In preliminary results published Monday afternoon, Masimo suggested that its total revenues for the quarter will land somewhere between $453 million and $457 million—miles below analyst estimates that had placed the quarter’s earnings much closer to the $565 million total it saw during the same period last year. Instead, those predicted results will add up to a year-over-year drop of at least 19%.

Masimo attributed the revenue decline to delays in large orders and lower demand for patient sensors—thanks to a reduced number of hospital inpatients and excess inventory—as well as ongoing hospital labor shortages and budget constraints, which may be keeping healthcare facilities from purchasing new equipment.

At the same time, however, Masimo saw the value of its healthcare contracts increase throughout the first half of the year.

“While we are disappointed in our revenue results this quarter, our hospital business is strong, as our growth in contracting shows,” CEO Joe Kiani said in the release. “We do believe sensor utilization and sensor revenue growth rates will return to normal levels.”

In the wake of the lower-than-expected preliminary tally for the quarter, Masimo is planning to trim down its full-year forecasts. It said in the release that it expects to shave about $150 million from the lower end of its previous guidance for the healthcare business, bringing it down to $1.3 billion. The company didn’t provide an update for the upper end of the guidance, noting that it could still be “materially higher” than the lower end; the original forecast capped healthcare revenues at $1.47 billion.
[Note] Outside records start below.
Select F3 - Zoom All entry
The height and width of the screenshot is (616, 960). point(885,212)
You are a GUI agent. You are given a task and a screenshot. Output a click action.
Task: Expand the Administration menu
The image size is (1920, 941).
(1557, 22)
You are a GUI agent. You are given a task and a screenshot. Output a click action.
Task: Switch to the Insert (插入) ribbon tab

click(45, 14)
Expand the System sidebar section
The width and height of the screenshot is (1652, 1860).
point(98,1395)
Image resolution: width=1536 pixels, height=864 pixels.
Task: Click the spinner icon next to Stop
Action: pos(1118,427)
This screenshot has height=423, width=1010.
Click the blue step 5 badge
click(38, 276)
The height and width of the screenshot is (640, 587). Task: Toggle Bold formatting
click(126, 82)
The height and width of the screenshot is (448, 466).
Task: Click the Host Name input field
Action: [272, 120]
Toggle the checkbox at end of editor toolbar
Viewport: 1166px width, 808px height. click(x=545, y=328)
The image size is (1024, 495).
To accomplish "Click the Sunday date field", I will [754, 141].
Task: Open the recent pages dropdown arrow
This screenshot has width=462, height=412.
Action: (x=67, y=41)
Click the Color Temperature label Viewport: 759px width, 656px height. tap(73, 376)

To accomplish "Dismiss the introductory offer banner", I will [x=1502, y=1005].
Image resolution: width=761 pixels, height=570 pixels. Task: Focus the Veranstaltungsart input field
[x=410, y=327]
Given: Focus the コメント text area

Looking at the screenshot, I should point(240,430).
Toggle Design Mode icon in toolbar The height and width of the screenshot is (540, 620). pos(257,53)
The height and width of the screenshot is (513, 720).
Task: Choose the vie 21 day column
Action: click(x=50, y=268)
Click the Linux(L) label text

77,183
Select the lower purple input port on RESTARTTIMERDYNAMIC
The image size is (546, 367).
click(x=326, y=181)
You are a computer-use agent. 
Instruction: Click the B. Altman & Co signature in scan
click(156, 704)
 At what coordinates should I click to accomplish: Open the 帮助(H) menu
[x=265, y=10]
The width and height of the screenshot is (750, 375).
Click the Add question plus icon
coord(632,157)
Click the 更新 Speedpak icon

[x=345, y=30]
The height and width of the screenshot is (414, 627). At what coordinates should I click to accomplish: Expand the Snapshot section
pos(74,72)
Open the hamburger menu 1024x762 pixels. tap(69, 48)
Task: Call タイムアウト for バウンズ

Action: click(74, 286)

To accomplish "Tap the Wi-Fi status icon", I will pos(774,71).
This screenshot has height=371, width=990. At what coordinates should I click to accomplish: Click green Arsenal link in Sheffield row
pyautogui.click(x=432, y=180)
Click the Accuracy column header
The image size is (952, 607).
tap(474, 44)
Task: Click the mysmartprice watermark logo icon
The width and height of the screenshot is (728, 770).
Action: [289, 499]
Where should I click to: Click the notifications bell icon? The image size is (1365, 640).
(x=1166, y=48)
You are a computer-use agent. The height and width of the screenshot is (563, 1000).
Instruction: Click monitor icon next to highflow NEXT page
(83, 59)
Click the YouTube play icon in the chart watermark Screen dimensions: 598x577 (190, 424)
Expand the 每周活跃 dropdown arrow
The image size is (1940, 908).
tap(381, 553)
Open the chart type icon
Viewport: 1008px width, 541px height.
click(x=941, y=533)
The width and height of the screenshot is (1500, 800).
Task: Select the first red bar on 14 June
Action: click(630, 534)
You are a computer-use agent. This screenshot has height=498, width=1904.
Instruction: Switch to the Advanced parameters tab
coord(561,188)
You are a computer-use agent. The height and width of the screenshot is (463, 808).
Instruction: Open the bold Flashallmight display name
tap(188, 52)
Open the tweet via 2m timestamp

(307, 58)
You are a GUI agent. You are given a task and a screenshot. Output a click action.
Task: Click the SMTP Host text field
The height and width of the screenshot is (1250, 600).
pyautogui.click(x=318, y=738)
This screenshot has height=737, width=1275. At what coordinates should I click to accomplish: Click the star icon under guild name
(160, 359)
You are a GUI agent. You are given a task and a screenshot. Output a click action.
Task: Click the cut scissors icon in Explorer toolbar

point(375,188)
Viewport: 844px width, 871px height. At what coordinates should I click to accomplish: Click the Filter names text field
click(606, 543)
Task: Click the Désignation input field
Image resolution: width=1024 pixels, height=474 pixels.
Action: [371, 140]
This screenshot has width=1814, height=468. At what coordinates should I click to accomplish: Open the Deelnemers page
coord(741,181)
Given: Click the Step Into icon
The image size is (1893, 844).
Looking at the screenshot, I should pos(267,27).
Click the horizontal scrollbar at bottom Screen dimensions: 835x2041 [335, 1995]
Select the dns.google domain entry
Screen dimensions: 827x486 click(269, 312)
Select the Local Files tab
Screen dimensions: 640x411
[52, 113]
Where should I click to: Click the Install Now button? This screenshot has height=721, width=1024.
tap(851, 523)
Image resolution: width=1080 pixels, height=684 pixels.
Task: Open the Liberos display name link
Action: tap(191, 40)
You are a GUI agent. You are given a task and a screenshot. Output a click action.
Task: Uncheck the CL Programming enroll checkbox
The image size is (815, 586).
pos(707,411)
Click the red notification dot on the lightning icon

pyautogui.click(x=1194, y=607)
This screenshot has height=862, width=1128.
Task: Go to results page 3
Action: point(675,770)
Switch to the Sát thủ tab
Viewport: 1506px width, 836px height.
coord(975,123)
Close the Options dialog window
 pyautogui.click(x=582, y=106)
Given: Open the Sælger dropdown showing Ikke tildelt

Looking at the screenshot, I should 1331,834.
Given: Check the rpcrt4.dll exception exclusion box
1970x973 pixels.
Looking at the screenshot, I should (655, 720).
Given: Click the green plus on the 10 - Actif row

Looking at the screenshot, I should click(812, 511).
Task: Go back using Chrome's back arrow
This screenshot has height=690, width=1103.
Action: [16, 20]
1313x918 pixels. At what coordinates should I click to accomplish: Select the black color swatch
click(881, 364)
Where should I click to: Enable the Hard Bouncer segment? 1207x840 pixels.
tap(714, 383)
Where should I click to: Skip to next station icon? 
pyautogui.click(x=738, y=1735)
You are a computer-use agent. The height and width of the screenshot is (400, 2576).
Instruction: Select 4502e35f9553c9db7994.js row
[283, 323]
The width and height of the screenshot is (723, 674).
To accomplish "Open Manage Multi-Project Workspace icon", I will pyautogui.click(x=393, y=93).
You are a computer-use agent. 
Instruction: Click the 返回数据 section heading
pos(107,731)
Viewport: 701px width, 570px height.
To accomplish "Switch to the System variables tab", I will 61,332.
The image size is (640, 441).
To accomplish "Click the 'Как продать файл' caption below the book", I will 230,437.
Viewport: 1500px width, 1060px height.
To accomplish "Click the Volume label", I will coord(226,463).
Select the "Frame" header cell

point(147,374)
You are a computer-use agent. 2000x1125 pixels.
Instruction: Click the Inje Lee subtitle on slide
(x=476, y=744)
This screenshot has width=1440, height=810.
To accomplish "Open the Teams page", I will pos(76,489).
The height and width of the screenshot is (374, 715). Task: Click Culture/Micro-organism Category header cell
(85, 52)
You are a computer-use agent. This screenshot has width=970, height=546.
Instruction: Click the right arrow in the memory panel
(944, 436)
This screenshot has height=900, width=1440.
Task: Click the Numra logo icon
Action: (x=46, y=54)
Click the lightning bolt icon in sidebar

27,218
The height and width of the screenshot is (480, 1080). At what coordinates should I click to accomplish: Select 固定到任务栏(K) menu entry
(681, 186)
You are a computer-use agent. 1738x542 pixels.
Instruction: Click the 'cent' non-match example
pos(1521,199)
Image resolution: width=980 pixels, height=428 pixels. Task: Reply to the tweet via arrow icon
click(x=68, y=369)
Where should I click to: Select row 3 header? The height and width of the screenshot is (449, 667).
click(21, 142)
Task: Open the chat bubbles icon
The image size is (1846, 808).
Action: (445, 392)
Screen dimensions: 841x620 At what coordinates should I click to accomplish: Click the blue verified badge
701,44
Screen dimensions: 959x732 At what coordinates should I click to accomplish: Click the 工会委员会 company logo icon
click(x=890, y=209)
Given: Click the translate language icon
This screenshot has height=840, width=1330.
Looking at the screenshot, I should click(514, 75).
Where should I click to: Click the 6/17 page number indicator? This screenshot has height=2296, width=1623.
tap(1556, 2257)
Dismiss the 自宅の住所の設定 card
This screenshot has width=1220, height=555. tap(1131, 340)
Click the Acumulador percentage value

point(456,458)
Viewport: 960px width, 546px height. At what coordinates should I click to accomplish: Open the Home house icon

Masimo will cut another $150 million from the predicted annual revenues for its non-healthcare business, lowering those earnings from an expected range of $965 million to $995 million to fall somewhere between $800 million to $850 million.

Those updates bring the lower end of Masimo’s total forecasted revenues for 2023 to $2.1 billion compared to previous estimates that it would rake in at least $2.42 billion for the year. In fact, even if its earnings end up at the high ends of the updated forecasts, reaching around $2.32 billion, they’ll still be below the previously predicted threshold—albeit modestly higher than last year’s $2 billion total.

The official results for the quarter are slated for release on Aug. 8, when Masimo will also lay out a cost-cutting plan to offset the lower-than-expected earnings.

After Masimo published the preliminary results at the end of the day Monday, the company’s share price proceeded to plummet in after-hours trading. After closing at around $147, it immediately dropped 25% Monday evening, then trickled down even further Tuesday morning to open at $107.15, a low not seen since early 2019.

In a research note sent to Fierce Medtech, BTIG’s Marie Thibault maintained a “buy” rating for Masimo, citing lasting demand for its monitoring devices and “the possibility of near-term improvements.” At the same time, however, Thibault acknowledged the company’s “loss of management credibility”—as evidenced by its recent loss of two board members in a proxy fight waged by activist investor Politan Capital Management—and suggested that the stock price “may take months to regain footing.”